Magnetic separation takes advantage of differences in the magnetic properties of minerals. Minerals fall into one of three magnetic properties: ferromagnetic, paramagnetic and diamagnetic. Ferromagnetic minerals are themselves magnetic (i.e., magnetite and pyrrhotite) and can be easily separated from other minerals with a magnet since they will stick to the poles of the magnet. These minerals can be separated by wrapping the poles of a magnet in paper, passing the magnet over the mineral mixture. The ferromagnetic minerals will stick to the magnet and may be easily separated by removing the paper covering the magnet. Paramagnetic and diamagnetic minerals are not magnetic, but they differ in how they interact with a magnetic field.
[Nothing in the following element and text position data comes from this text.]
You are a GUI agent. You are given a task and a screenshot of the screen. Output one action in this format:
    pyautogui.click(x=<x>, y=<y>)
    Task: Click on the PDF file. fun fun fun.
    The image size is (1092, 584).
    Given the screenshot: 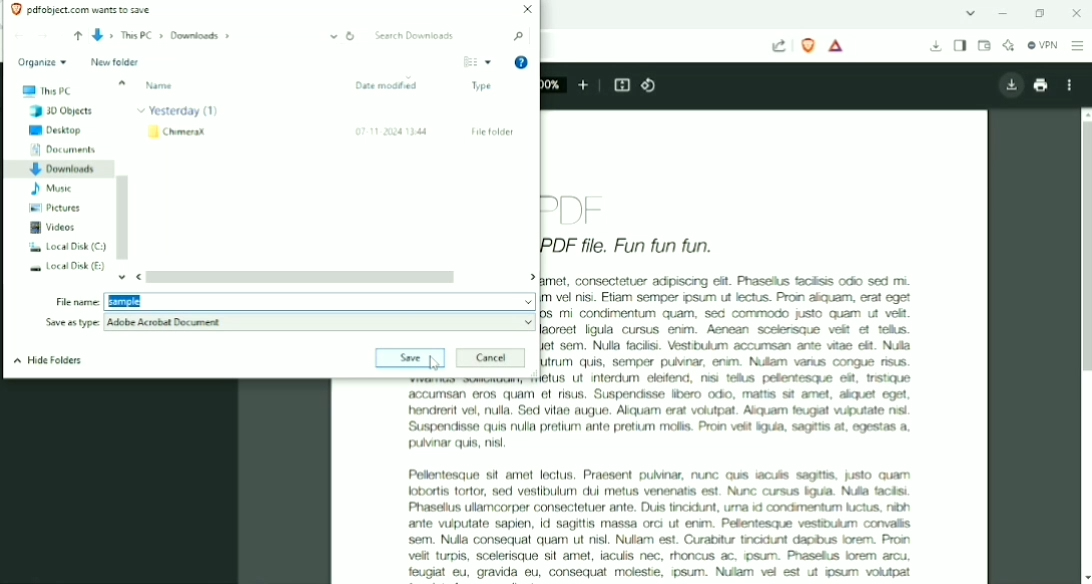 What is the action you would take?
    pyautogui.click(x=636, y=245)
Paramagnetic minerals are weakly attracted into a magnetic field and diamagnetic minerals are weakly repelled by a magnetic field. Thus, if a mixture of paramagnetic and diamagnetic minerals is passed through a magnetic field, they will be pulled into the field (paramagnetic) or repelled from the field (diamagnetic) and may be separated. Furthermore, paramagnetic minerals with different degrees of paramagnetism can be separated from one another in the same way. The device used to separate minerals based on their magnetic properties is called a Frantz Isodynamic Magnetic Separator. The magnetic separator consists of a large electromagnet through which mineral mixtures can be passed on a metal trough which is divided near its exit end. Varying the strength of the magnetic field and/or slope of the separation trough is used to separate minerals.
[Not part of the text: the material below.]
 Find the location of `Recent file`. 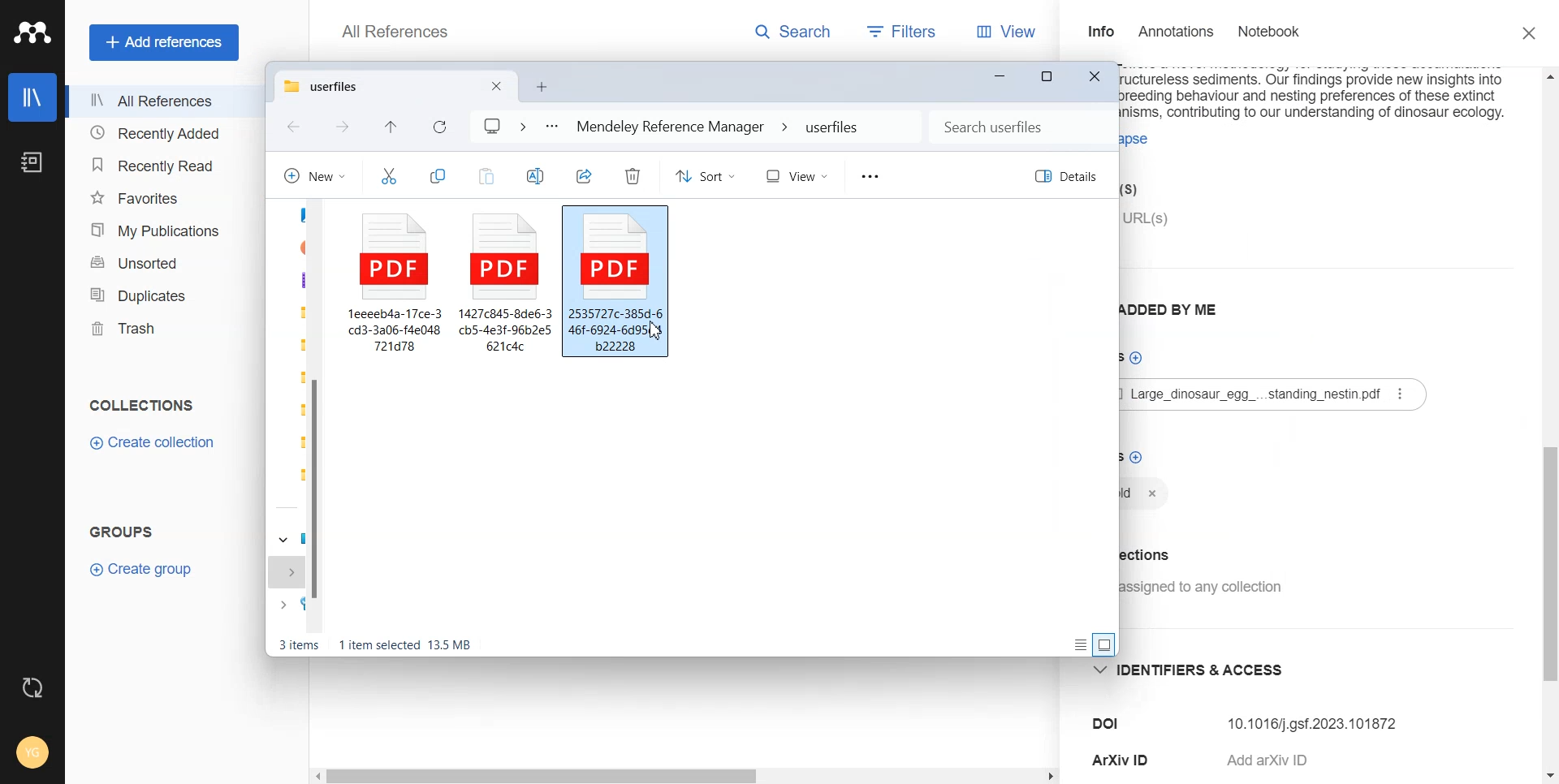

Recent file is located at coordinates (392, 127).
All forms of mineral separation suffer from one difficulty. It is impossible to completely eliminate impurities. Depending on what the impurities are, that may or may not be a major problem. For example, if you were separating hornblende from a granite for Zr analysis, potential contamination by zircon inclusions in the hornblende might be a major problem. A typical hornblende crystal might have a Zr content of 50 ppm. A zircon crystal (ZrSiO4) has approximately 500,000 ppm Zr. Thus, if the hornblende separate contained only 0.01% Zr, the hornblende would contribute 4999.5 units of Zr and the zircon impurity would contribute 5000 units of Zr. The resulting concentration you would measure would be 100 ppm, which is twice the correct result. This is a major problem that cannot be eliminated when mineral separations are involved in the analysis.